I saw the best and the worst of Thailand during a visit to Bangkok last month.
On the positive side, I met with several Thai human rights activists to hear about their outspoken criticism of the country’s military junta. The dissidents’ courage was inspiring, as the junta has become increasingly intolerant of critical voices since seizing power in a 2014 coup and staging an election this year that proved to be a setup for continued de facto military rule.
One young dissident, whose name we are withholding for her security, told me that she first got involved in protests against the government in 2014, appalled by how democratic rule had been taken away from Thailand by force.

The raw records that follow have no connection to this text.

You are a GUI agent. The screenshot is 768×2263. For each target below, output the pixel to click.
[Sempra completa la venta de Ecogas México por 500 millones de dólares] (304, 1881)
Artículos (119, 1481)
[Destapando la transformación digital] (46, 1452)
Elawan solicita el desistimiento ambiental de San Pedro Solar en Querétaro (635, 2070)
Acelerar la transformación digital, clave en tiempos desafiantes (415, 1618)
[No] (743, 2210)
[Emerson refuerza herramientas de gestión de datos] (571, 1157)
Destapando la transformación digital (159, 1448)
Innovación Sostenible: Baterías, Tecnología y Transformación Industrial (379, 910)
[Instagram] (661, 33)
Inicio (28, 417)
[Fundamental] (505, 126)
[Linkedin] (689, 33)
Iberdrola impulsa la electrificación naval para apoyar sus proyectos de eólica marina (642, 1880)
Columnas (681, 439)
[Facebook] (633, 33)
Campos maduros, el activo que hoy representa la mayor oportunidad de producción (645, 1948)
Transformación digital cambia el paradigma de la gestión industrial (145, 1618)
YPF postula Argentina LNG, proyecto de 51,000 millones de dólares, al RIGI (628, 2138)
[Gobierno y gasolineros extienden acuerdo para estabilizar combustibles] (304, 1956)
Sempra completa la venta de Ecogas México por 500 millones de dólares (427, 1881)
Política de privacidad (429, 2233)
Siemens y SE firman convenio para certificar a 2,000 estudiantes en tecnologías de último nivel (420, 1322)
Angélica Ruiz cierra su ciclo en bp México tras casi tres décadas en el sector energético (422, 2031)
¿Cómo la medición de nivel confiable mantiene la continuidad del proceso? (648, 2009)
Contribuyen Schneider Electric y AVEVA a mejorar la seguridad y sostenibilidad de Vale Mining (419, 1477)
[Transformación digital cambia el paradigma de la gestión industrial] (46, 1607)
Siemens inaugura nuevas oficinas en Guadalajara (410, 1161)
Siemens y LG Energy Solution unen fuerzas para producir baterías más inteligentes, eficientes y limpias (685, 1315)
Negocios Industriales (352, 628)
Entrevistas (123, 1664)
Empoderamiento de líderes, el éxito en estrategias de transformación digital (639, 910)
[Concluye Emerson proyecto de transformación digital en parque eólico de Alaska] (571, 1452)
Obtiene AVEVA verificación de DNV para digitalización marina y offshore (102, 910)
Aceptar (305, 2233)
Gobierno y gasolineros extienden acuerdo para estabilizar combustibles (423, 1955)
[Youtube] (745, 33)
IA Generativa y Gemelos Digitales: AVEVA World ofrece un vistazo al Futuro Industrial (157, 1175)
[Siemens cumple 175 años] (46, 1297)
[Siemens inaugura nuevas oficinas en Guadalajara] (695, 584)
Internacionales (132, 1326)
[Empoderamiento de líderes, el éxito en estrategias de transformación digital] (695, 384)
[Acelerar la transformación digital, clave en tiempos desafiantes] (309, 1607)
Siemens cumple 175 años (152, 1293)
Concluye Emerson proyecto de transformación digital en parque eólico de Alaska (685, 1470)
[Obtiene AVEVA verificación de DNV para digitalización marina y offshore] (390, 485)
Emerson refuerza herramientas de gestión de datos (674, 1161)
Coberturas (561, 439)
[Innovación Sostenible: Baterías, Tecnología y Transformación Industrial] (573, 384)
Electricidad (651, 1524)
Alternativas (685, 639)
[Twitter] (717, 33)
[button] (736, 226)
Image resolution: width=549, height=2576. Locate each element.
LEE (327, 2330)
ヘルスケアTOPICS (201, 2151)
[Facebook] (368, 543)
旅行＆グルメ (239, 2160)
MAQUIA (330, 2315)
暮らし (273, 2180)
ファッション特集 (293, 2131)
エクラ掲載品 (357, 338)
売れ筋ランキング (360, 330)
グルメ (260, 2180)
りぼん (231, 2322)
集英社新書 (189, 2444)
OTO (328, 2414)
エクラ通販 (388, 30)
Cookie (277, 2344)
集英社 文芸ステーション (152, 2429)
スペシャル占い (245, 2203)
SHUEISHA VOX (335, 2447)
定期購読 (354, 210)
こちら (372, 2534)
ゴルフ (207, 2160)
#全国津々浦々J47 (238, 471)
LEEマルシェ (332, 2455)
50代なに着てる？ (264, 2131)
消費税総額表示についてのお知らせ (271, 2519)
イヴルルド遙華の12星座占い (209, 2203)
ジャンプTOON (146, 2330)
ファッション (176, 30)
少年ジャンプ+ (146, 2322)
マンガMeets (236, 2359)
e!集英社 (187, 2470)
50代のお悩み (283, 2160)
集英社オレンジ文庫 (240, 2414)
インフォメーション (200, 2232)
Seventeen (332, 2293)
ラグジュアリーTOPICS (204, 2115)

She says she had never been involved in any political party activity.
“We want democracy,” she told me. “We are not political parties. We are for democracy.”
The United States and European Union have called for a return to genuine civilian rule before relations will be restored to their pre-coup level, but that goal seems distant. The Thai government has been attackingdissidents since the coup, arresting them on spurious charges or calling them into military camps for “attitude adjustment.” And it has been getting worse.
“All around us, we are facing more threats,” the young dissident I met in Bangkok said. “The government tells us we can’t criticize them. They attack us. They bring legal cases against us ... and they insult us.”
She described a litany of crude and sexist attacks by police and military officers during routine interrogations, including offensive questions about her clothes and vulgar innuendo about her relationship with male dissidents. “It’s terrible,” she said. “They attack us constantly.”
That’s not even the worst side. The junta now appears to be resorting to outright violence to intimidate and harass its critics.
On the night of June 28, two days after my conversation with the young dissident, four unidentified men brutally assaulted a prominent Thai dissident named Sirawith Seritiwat near his home on the outskirts of Bangkok, beating him on the head with metal batons. Sirawith was rushed to the hospital, where at one point he fell into an unresponsive state before doctors stabilized him. His injuries were massive: fractures, contusions and a shattered eye socket.
The violence has been worsening all year. Just four weeks ago, thugs attacked Sirawith with wooden sticks. On May 25, six men on motorcycles attacked another dissident, Anurak “Ford” Jeantawanich, as he rode his motorcycle in Bangkok, hitting him with metal bars, causing extensive injures to his head, face, arms and legs. Anurak was also attacked in his home on March 31. Ekachai Hongkangwan, yet another critic of the junta, has been attacked at least nine times since early 2018, most recently on May 13, when four unidentified assailants attacked Ekachai outside the Bangkok Criminal Court, breaking his hand and ribs.
There are strong reasons to believe these attacks are being directed by the junta to punish those opposed to military rule.
The first attack on Sirawith occurred shortly after he collected signatures in downtown Bangkok for a petition urging Thailand’s 250 incoming senators — all appointed by the junta — not to support Gen. Prayuth Chan-ocha for prime minister. The second came only days before Sirawith was set to speak at a concert to commemorate the 1932 overthrow of absolute monarchy. The attacks on Anurak came soon after he attended a protest against the military junta’s handling of the March 24 vote. Ekachai has frequently and publicly criticized the military government.
The recent violence comes as Thailand, once a leading example of an emerging democracy in Southeast Asia, tries to persuade the United States, E.U. and others that it is back on the democratic track. But this is a losing case. Thailand’s general elections on March 24 were tailored by the junta to keep itself in power. Candidates and political parties were barred from the contest. Borrowing a page from the Myanmar military’s playbook, the junta appointed the entire Senate, which in turn has one-third of the votes necessary to appoint a new government. Thus, even though the party created by the military won fewer seats than the main opposition party, the process predictably led to the selection of Prayuth, the junta’s leader, as prime minister.
Yet Prayuth is struggling to form a new government. Infighting over cabinet posts has led to a stalemate. Ominously, on July 1, Prayuth even raised the possibility of another military coup, issuing a menacing statement about “solving the problem with the old method that no one wants to see happen.”
Some policymakers in Washington and Brussels now appear ready to ignore the problems in Thailand’s fabricated democracy and restore past close military and economic assistance, in part because they are worried about increasing Chinese influence in the region. But the increasingly toxic and violent political atmosphere should force everyone to rethink. If a faux democracy is treated like a real one, the very institution of democracy itself is weakened.
Thailand’s friends should be pressing, not easing up on, the Thai military to respect human rights and restore democratic rule. The only message that silence sends is assent.